Kutipan Sumber:
Masalah yang sering terjadi pada pemenuhan kebutuhan spiritual
adalah distress spiritual, yang merupakan suatu keadaan ketika individu atau
kelompok mengalami atau beresiko mengalami gangguan dalam kepercayaan
atau sistem nilai yang memberikannya kekuatan, harapan dan arti kehidupan,
yang ditandai dengan pasien meminta pertolongan spiritual, mengungkapkan
adanya keraguan dalam sistem kepercayaan, adanya keraguan yang berlebihan
dalam mengartikan hidup, mengungkapkan perhatian yang lebih pada
kematian dan sesudah hidup, adanya keputusan, menolak kegiatan ritual dan
terdapat tanda-tanda seperti menangis, menarik diri, cemas dan marah,
kemudian ditunjang dengan tanda-tanda fisik seperti nafsu makan terganggu,
kesulitan tidur dan tekanan darah meningkat (Hidayat, 2006: 27).

Bahan:
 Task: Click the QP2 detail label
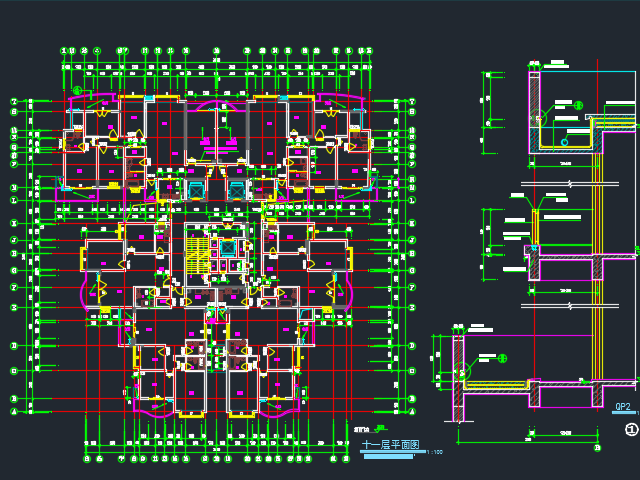622,407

Yang Dikerjakan:
**A.** Salin persis bagian teks tentang distres spiritual mulai dari "Masalah yang sering" sampai "(Hidayat, 2006: 27).".
**B.** Terjemahkan kalimat dari teks tentang distres spiritual ini ke dalam bahasa Inggris: "Masalah yang sering terjadi pada pemenuhan kebutuhan spiritual adalah distress spiritual, yang merupakan suatu keadaan ketika individu atau kelompok mengalami atau beresiko mengalami gangguan dalam kepercayaan atau sistem nilai yang memberikannya kekuatan, harapan dan arti kehidupan, yang ditandai dengan pasien meminta pertolongan spiritual, mengungkapkan adanya keraguan dalam sistem kepercayaan, adanya keraguan yang berlebihan dalam mengartikan hidup, mengungkapkan perhatian yang lebih pada kematian dan sesudah hidup, adanya keputusan, menolak kegiatan ritual dan terdapat tanda-tanda seperti menangis, menarik diri, cemas dan marah, kemudian ditunjang dengan tanda-tanda fisik seperti nafsu makan terganggu, kesulitan tidur dan tekanan darah meningkat (Hidayat, 2006: 27)."
**C.** Teruskan teks tentang distres spiritual mulai dari titik terakhirnya.
Bahan ini sama sekali tidak dipakai di sini.

Hasil Latihan:
**A.**
Masalah yang sering terjadi pada pemenuhan kebutuhan spiritual
adalah distress spiritual, yang merupakan suatu keadaan ketika individu atau
kelompok mengalami atau beresiko mengalami gangguan dalam kepercayaan
atau sistem nilai yang memberikannya kekuatan, harapan dan arti kehidupan,
yang ditandai dengan pasien meminta pertolongan spiritual, mengungkapkan
adanya keraguan dalam sistem kepercayaan, adanya keraguan yang berlebihan
dalam mengartikan hidup, mengungkapkan perhatian yang lebih pada
kematian dan sesudah hidup, adanya keputusan, menolak kegiatan ritual dan
terdapat tanda-tanda seperti menangis, menarik diri, cemas dan marah,
kemudian ditunjang dengan tanda-tanda fisik seperti nafsu makan terganggu,
kesulitan tidur dan tekanan darah meningkat (Hidayat, 2006: 27).

**B.** A problem that often occurs in meeting spiritual needs is spiritual distress, which is a condition in which an individual or group experiences or is at risk of experiencing a disturbance in the beliefs or value system that gives them strength, hope, and meaning in life, marked by the patient asking for spiritual help, expressing doubt in the belief system, excessive doubt in interpreting life, expressing greater concern about death and the afterlife, the presence of a decision, refusing ritual activities, and showing signs such as crying, withdrawing, anxiety, and anger, further supported by physical signs such as disturbed appetite, difficulty sleeping, and increased blood pressure (Hidayat, 2006: 27).

**C.**
13
14
C. Tinjauan Umum Tentang Perawat Sebagai Pemberi Asuhan Keparawatan
1. Defenisi peran perawat
Menurut Kepmenkes RI No. 1239 tahun 2001 tentang registrasi dan
praktik perawat, perawat adalah seseorang yang lulus pendidikan perawat,
baik didalam maupun di luar negeri sesuai dengan ketentuan peraturan
perundang-undangan yang berlaku.
Dalam menjalankan praktik keperawatan harus senantiasa
meningkatkan mutu pelayanan profesinya, dengan mengikuti perkembangan
ilmu pengetahuan dan teknologi melalui pendidikan dan pelatihan sesuai
dengan tugasnya. Dalam melaksanakan praktik keperawatan, perawat juga
dituntut melakukan peran dan fungsi sebagaimana yang diharapkan oleh
profesi dan masyarakat sebagai pengguna jasa pelayanan keperawatan.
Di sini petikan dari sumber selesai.